Updated: Apr 23, 2022

The religious excesses of 'woke' antiracism closely parallel old-time religion and much of what ails the left

"How is Woke Racism?" my friend asked. "I'm curious, but I want to make sure this guy isn't an Uncle Tom before I buy it."

'Uncle Tom' John McWhorter ain't. The critics of the Columbia University linguist, New York Times writer, race relations author and regular commentator who hurl that epithet are angry he isn't part of what McWhorter describes as 'The Elect'. He is not, in their minds, a 'real black person' because he challenges their strict antiracism orthodoxy.

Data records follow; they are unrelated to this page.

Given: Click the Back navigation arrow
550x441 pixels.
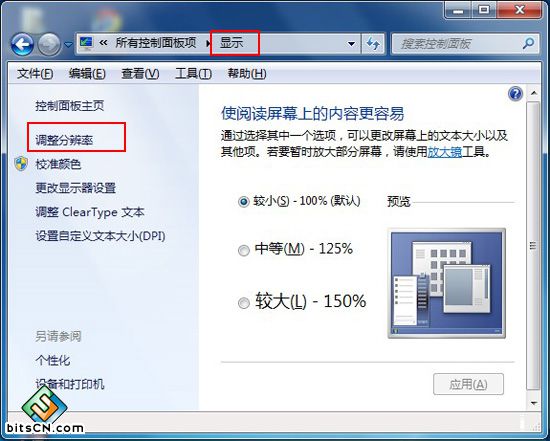Looking at the screenshot, I should pyautogui.click(x=22, y=44).
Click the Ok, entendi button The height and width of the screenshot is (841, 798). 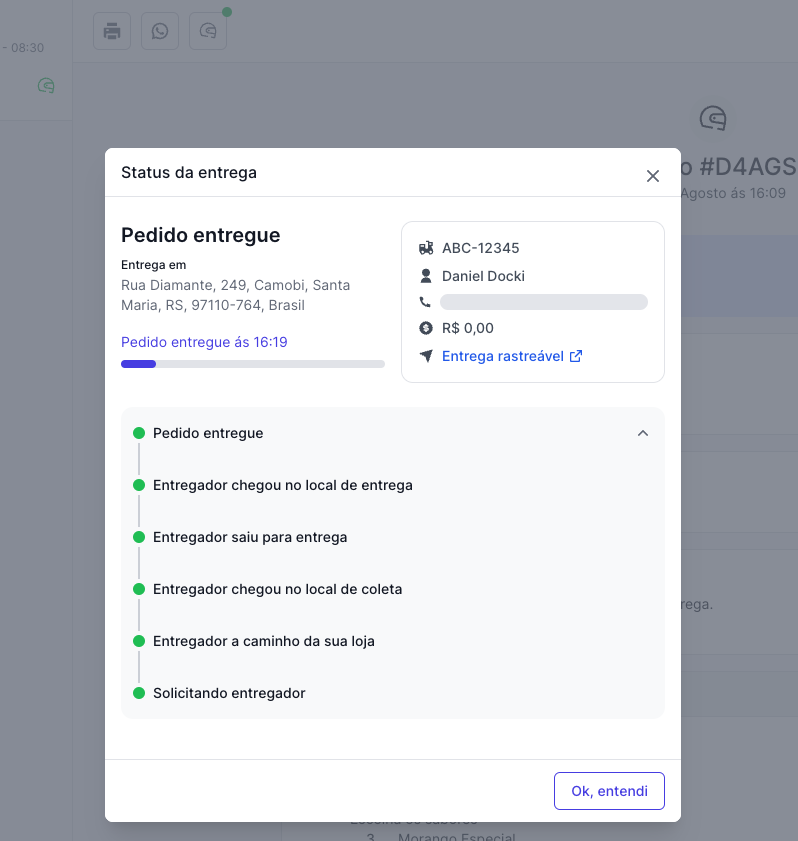coord(609,791)
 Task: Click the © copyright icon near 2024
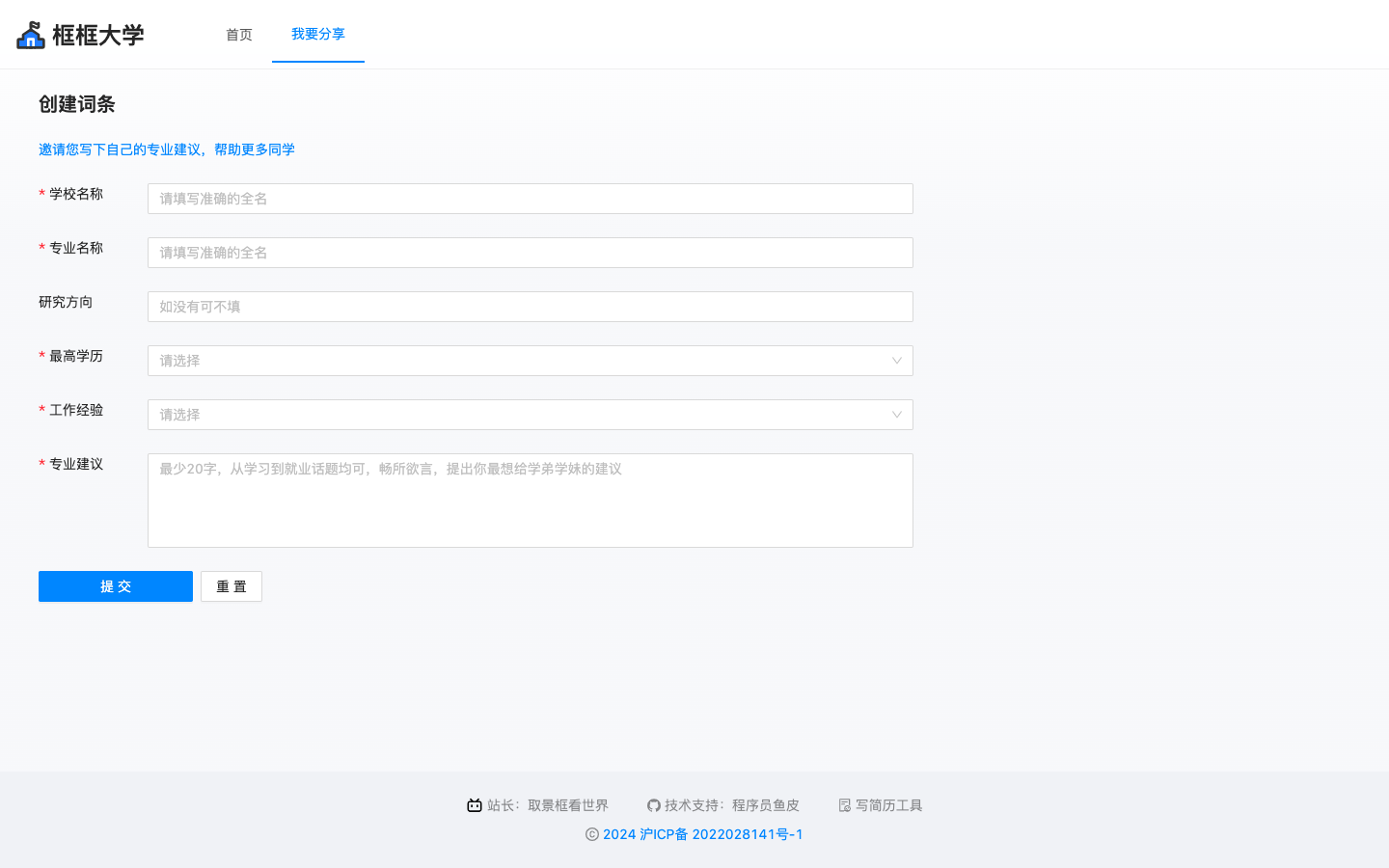point(590,834)
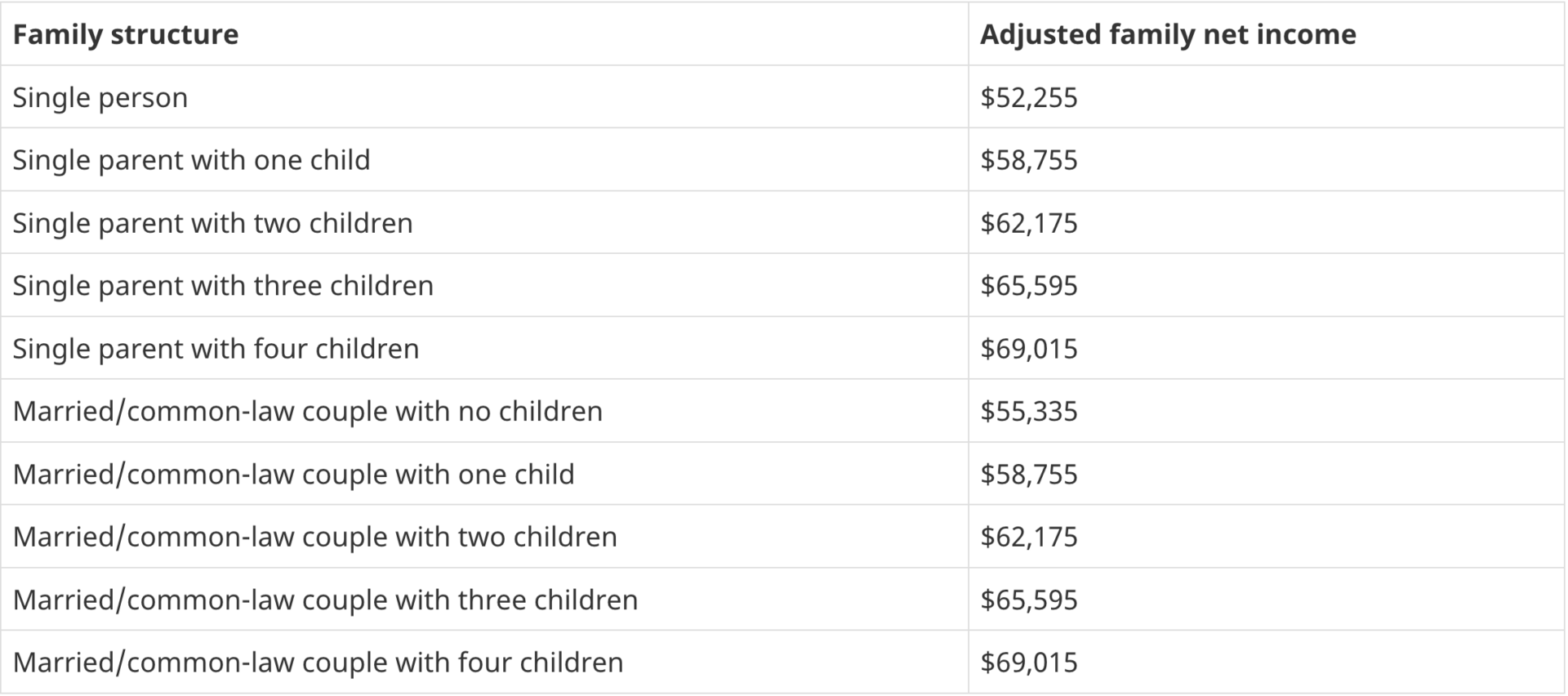Image resolution: width=1568 pixels, height=696 pixels.
Task: Select "Married/common-law couple with four children" label
Action: 318,663
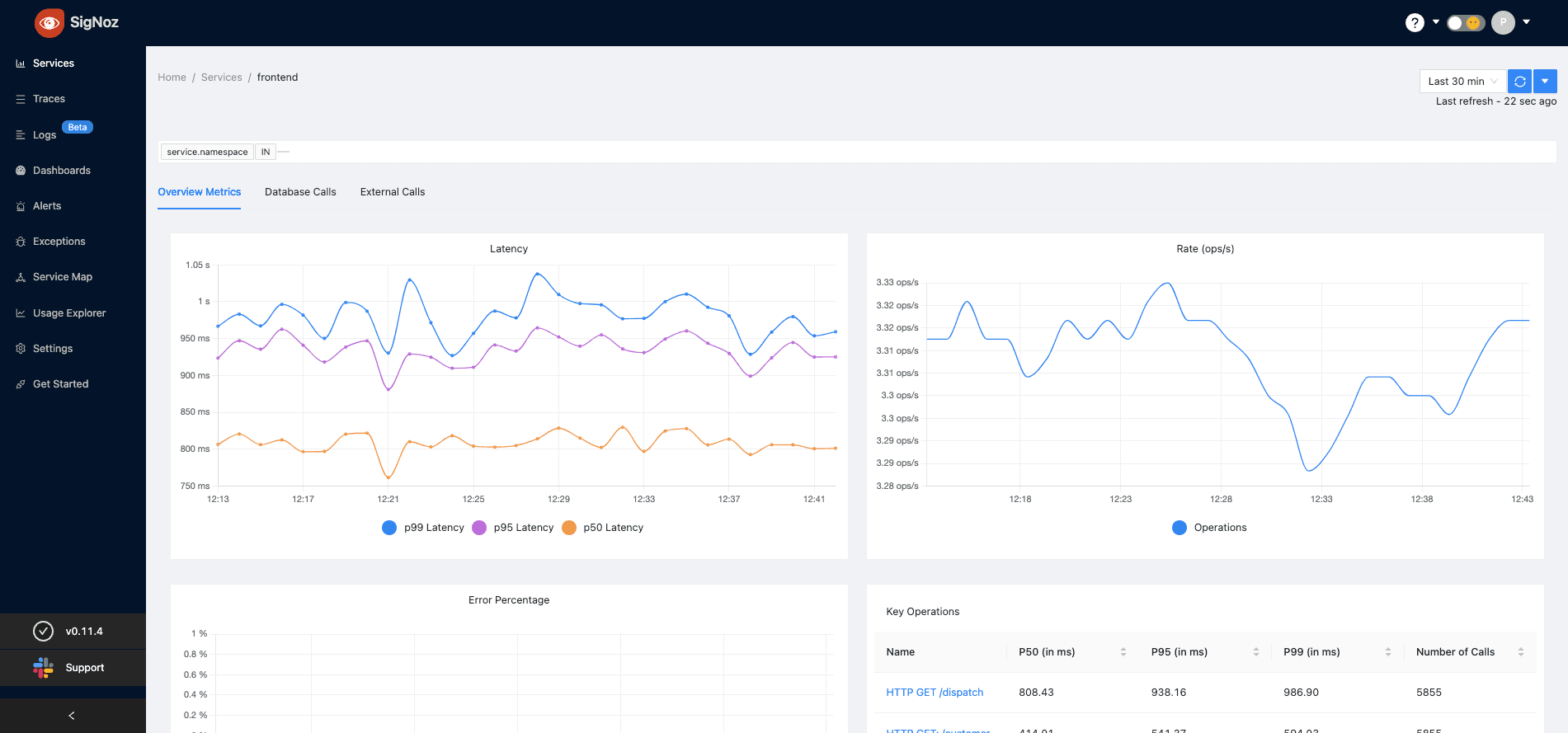Open the Slack Support icon

[x=43, y=668]
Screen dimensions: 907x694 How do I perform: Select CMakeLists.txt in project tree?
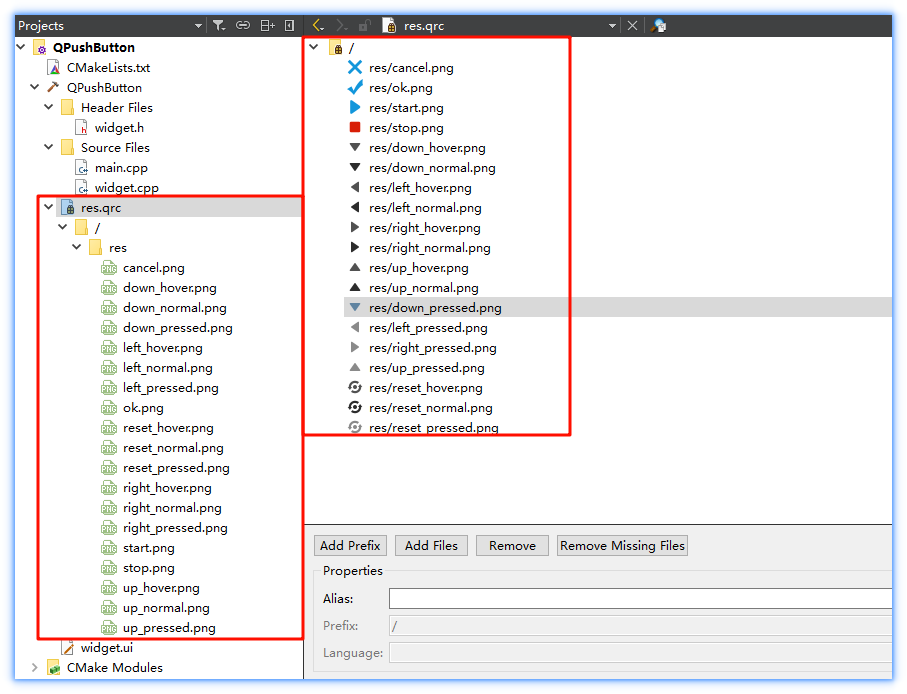click(108, 68)
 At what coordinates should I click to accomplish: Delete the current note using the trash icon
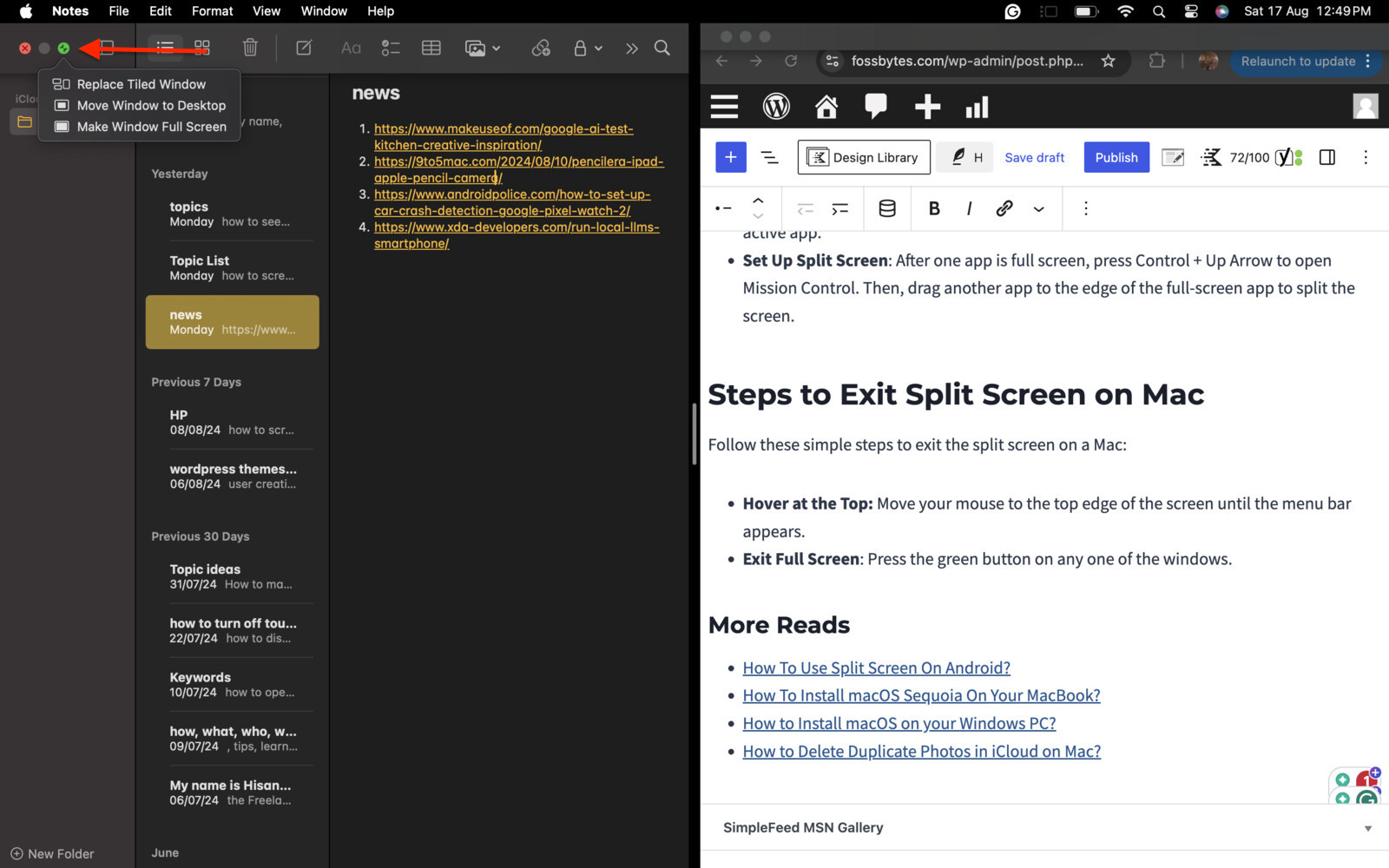coord(250,48)
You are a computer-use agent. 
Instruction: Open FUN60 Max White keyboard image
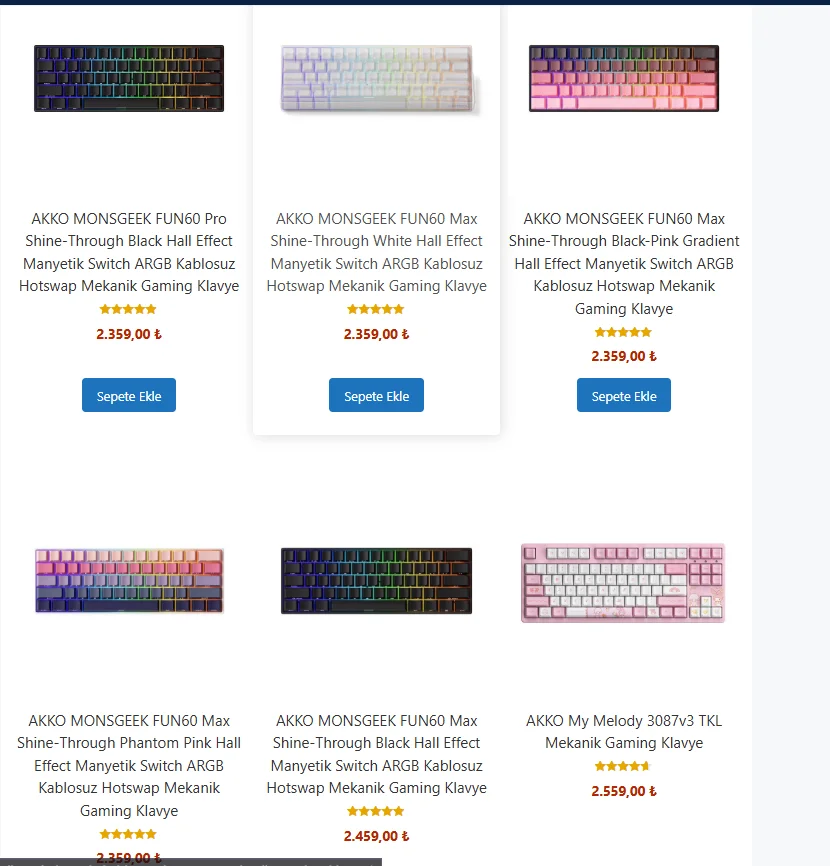377,78
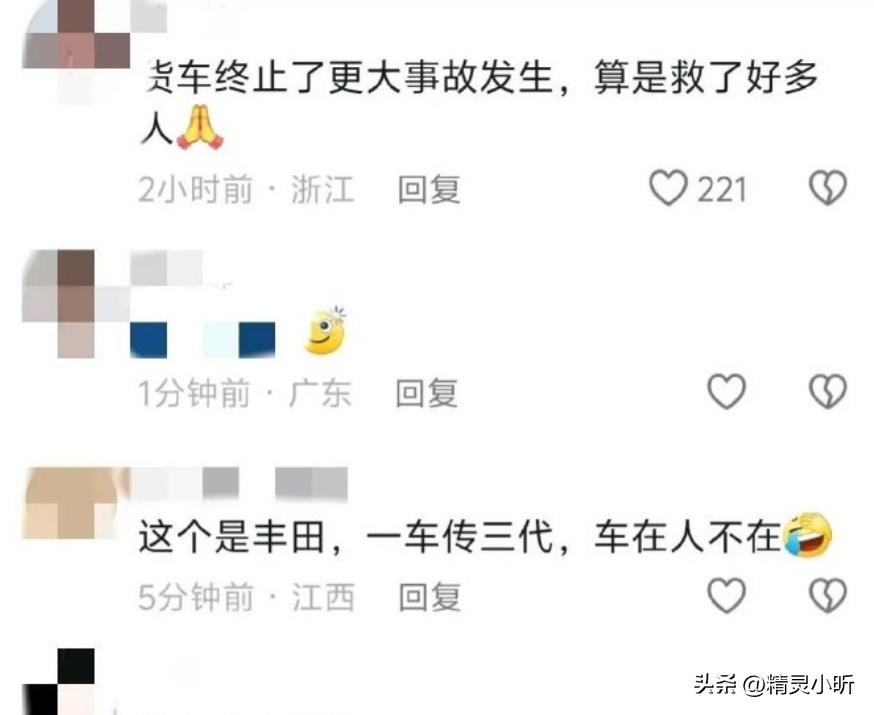Open the Guangdong commenter's avatar

(76, 304)
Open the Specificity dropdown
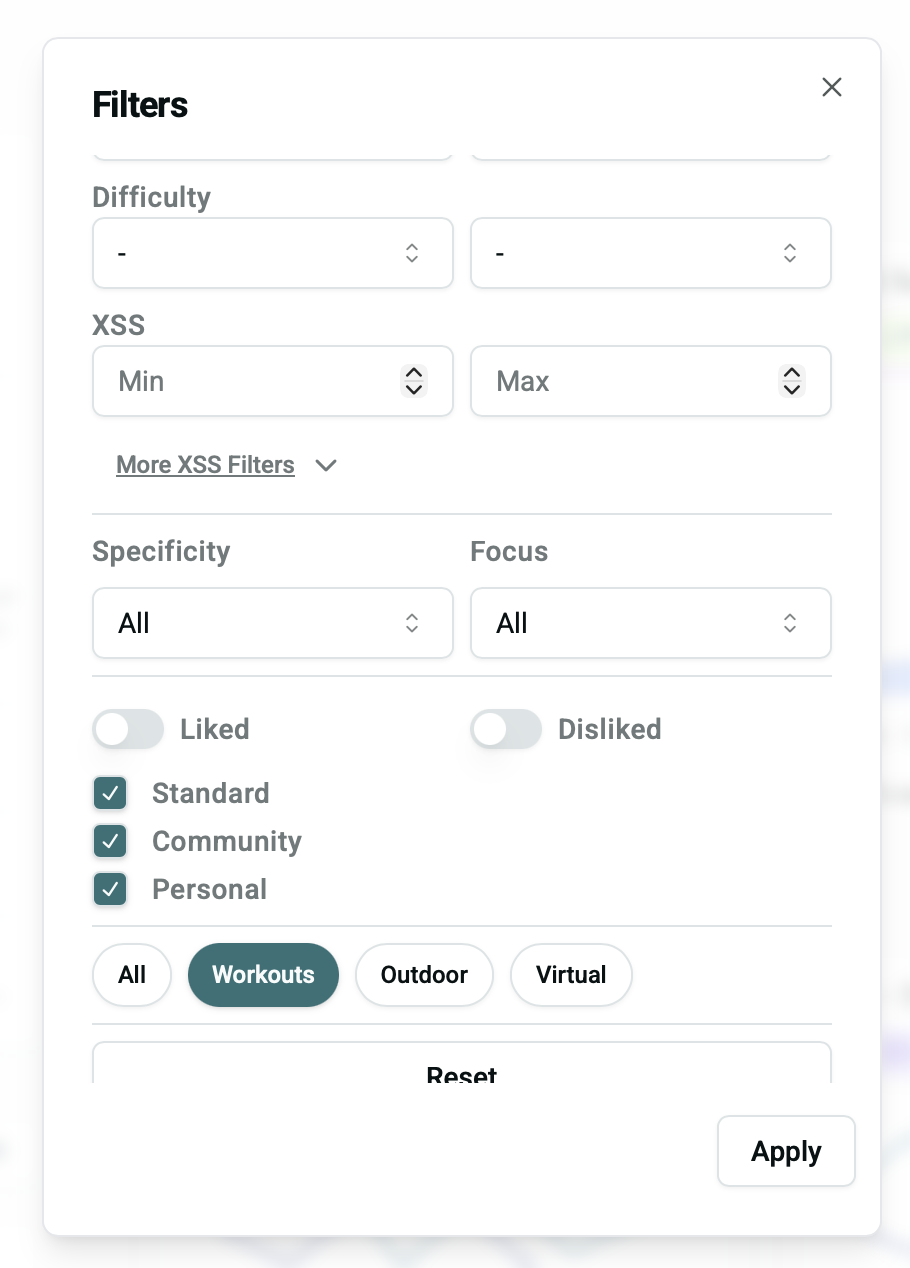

Woke Racism: How a New Religion Has Betrayed Black America responds to what McWhorter describes as modern antiracism's excesses. McWhorter's thesis is that Third Wave antiracism (TWA) arose most recently out of the civil rights protests and riots of the previous decade and assimilates a distinct template lifted directly from American religious fundamentalism. 'The Elect's' secular religion requires no gods or afterlife beliefs but contains many elements of faith-based True Believers, as described by social philosopher Eric Hoffer in the 1950s.

McWhorter carefully analyzes and dissects the 'new religion' and lays out how he feels this hurts black Americans by infantilizing them, treating them as children and chronic victims even if they don't feel like they are. He argues it sets black children up for failure and promulgates policies consequently harming black communities. He neither damns antiracism nor denies white racism, but he refuses what he sees as racial essentialism coming from certain black antiracists which closely mirrors the traditional racial stereotypes of the past.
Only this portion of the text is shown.